Не имея возможности применять суровые санкции к нерадивым и недисциплинированным офицерам, командование рисковало полностью утратить контроль над ситуацией в крепостях-редутах, расположенных на границе протяженностью более 3000 километров. Наиболее острая ситуация сложилась в полках в третьей четверти XVIII века. На период с 1750 по 1775 год приходится 82 процента всех выявленных правонарушений. В это время в корпусе не было ни одного батальона, не имевшего офицеров, никогда не подвергавшихся наказанию. В 1754 году оренбургский губернатор Иван Иванович Неплюев сообщал в Военную коллегию, что
…от впадающих в разные прегрешения и междоусобных у штаб и обер-офицеров ссорах и несогласия производится фергер[198]198
Слушание дела. Представляло собой дознание или предварительное следствие.
[Закрыть] и кригсрехты и следствие по такому не малому числу полков всегда бывает довольно, иные фергер и кригсрехты для конфирмации в военную коллегию от меня посылаются другие кригсрехты тако же и многие следствия по представлению его генерал майора, а по рассмотрению моему в силу е[е] и[мператорского]в[еличества] указов решимы бывают здесь, а в порядочном том деле произведении и представления по оным генерал майору и мне на рассмотрение настоящего обер-аудитора не имеется, а употребляется к тому обер-офицера{1252}.
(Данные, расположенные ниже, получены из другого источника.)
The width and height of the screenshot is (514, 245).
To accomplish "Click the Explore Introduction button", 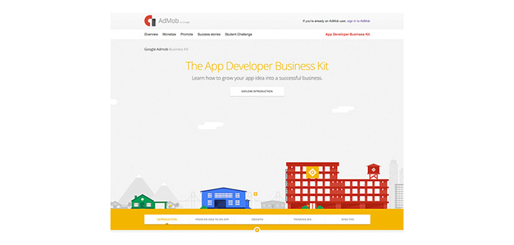I will (x=257, y=92).
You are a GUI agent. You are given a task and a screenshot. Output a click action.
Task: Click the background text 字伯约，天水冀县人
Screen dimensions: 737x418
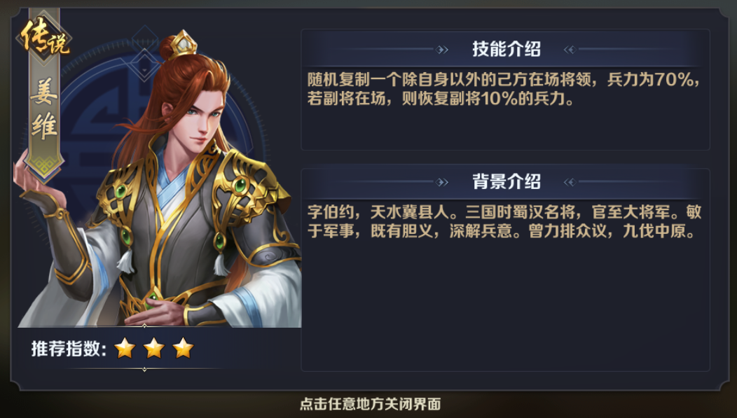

В ряде случаев преступления носили характер коллективного сговора во главе со старшими офицерами. В 1750 году калмыками был разграблен караван, перевозивший серебро из Хивы. В погоню за грабителями был послан отряд драгун во главе с полковником С.А. Владыкиным, командиром Билярского полка ландмилиции. Партия без труда настигла калмыков, но офицеры, участвовавшие в погоне, возвращать отбитое серебро не пожелали, поделив его между собой{1253}. Однако еще более сложными для военных судов были конфликты, в которые оказывались вовлечены все офицеры гарнизона отдельной крепости, то есть свидетели преступления одновременно являлись и его участниками. Взаимные ссоры между военнослужащими, занимавшими разные должности, как правило, приводили к встречным жалобам с обвинениями в нарушении законов. Так, в 1760 году началось дело против капитана Уртазымской крепости Трофимова. Командование корпуса подвергло доскональной проверке все имущество крепости, вплоть до гвоздей в ободьях колес крепостных пушек. Всего было выявлено 32 нарушения устава. Однако в ходе судебного разбирательства Трофимов указал, что все обвинения против него выдвинуты подполковником Корфом, секунд-майором Шеншиным и капралом Саушкиным. Первый, по словам Трофимова, «за возвращение обратно хозяевам пойманным между Грязнушевским и Березовского редута на форпосте из Зелаирской крепости 5 лошадей на него Трофимова злодействует». Шеншин, «злобствуя застаревшими от подкомандующими неисправностях, которые ему за короткое время и отвратить было не возможно, его Трофимова, обнес». Жаловался Трофимов и на капрала Саушкина, припоминая ему «по злобе в пьянстве с ранней обиды и ругательствам и обнажении шпаги»{1254}. С другой стороны, участие офицеров в качестве асессоров в полковых судах могло приводить к нарушению присяги при исполнении этой должности. Известны четыре случая, когда офицеры оренбургских полков были обвинены в «несходственном с законами решениях в полковых кригсрехтах». Дж. Кип объясняет это обстоятельство тем, что необразованные и непритязательные асессоры были не в состоянии исполнить свою роль ответственно{1255}. Однако следует учесть и психологическую сторону: участники судебного процесса, назначавшиеся из того же полка, не могли быть всегда беспристрастными в отношении сослуживца.